This Court must determine whether the rule laid down in the Hamilton Case, supra, and the cited provisions of the Michigan criminal code, supra, have been violated or whether, as the people contend, the defendant was merely "booked" to determine the immediate issue of release or complaint.

It is apparent that the delay between the defendant's arrest at 9:35 p.m. October 27, 1960, and his subsequent arraignment on October 31, 1960, was unnecessary. At the time of the defendant's arrest, the officers had both probable cause to make the arrest and sufficient evidence to make a complaint. The defendant was taken not to a magistrate but rather to police headquarters and questioned extensively from 1 a.m. to 5 a.m. on the morning of October 28; again at 8 a.m. the same day, and intermittently throughout that day; in the evening at 5 p.m. and again on October 29, 1960.

Detective Ware's testimony indicates that the manifest purpose of the interrogations outlined above was to obtain a confession. In his testimony Detective Ware stated:

"I asked him if he had killed his wife. He said he had not. I told him he would probably be taken to court charged with first-degree murder, and that the only way the charge could be changed was if he told us about killing his wife, because he would be the only one that knew what happened to her. He stated to me that it wouldn't do him any good to `cop out' is the words he used, and he was 52 years of age and that he felt that with that age even a manslaughter charge a judge would give him 15 years for this and it would be his entire time anyway, so it wouldn't matter which charge he was taken under. He told me that if we guaranteed him just 6 months, he would `cop out' to us, in the words he used."

§ SUPPLIED MATERIAL:

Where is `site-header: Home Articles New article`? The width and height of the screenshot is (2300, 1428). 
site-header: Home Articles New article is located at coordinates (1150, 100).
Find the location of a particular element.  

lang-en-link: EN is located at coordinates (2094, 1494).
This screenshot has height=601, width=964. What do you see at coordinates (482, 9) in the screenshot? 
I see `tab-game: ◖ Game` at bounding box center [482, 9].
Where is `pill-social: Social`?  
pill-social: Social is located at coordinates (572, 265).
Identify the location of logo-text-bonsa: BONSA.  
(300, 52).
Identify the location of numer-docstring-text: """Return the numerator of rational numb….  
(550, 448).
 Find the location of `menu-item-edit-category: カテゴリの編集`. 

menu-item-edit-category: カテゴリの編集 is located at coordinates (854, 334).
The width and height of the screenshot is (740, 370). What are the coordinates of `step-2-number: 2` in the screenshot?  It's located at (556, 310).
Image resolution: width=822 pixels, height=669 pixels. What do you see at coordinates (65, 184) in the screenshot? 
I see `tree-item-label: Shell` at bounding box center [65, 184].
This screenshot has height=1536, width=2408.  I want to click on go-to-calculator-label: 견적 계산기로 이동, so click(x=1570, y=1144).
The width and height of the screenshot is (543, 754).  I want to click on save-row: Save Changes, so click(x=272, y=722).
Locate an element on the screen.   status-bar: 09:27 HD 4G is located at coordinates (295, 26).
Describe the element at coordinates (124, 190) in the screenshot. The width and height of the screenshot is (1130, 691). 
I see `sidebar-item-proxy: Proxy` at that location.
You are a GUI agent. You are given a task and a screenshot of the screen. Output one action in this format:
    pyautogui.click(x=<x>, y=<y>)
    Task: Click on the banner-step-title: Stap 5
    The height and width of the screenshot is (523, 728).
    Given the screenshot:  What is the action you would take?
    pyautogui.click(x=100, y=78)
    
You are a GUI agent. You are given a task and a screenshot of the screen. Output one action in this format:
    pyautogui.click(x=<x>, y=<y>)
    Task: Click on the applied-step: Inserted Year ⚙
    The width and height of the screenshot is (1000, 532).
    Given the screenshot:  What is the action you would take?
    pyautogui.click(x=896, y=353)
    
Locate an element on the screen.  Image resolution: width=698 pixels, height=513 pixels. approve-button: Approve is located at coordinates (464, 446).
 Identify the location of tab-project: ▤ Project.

§ TASKS AND EXERCISES:
1. According to the court opinion on the defendant's detention, at what time and on what date was the defendant arrested?
2. Carry on the court opinion on the defendant's detention, starting after its last sentence.
The records come from a separate source.

§ SET OF ANSWERS:
1. He was arrested at 9:35 p.m. on October 27, 1960.

2.
Detective Cooper's testimony revealed that the defendant made admissions as to the ownership of the blood-stained shoes during the interrogation period.

The defendant's prolonged detention without arraignment was unreasonable; and, from the testimony of the officers who conducted the interrogations, it is apparent that the manifest purpose of the detention and questioning was to obtain incriminating statements from the defendant. Both the spirit and the holding of People v. Hamilton, supra, were violated. The people's argument that the defendant was merely "booked" is unpersuasive and is totally inconsistent with the officers' testimony at trial.

A reading of the testimony as a whole gives ample basis for a determination that the defendant was illegally detained, for the purpose of eliciting a confession, and that his varied admissions, thus obtained, were an integral part of the people's case against him, as established through the testimony of those who had procured said admissions — law-enforcement officers with many years of police and trial experience.

In People v. Limon (1966), 4 Mich.App. 440, 445, this Court recognized and applied the principle that in certain criminal cases appellate courts may properly consider grave errors which affect substantial rights of the accused in the absence of an objection below. The specific error alleged and determined here was not raised below. However, it is apparent that the factual situation places this case in the Limon classification. It is in this context that we reverse for a new trial, predicated upon the rule enunciated in People v. Hamilton, supra, and codified into statute.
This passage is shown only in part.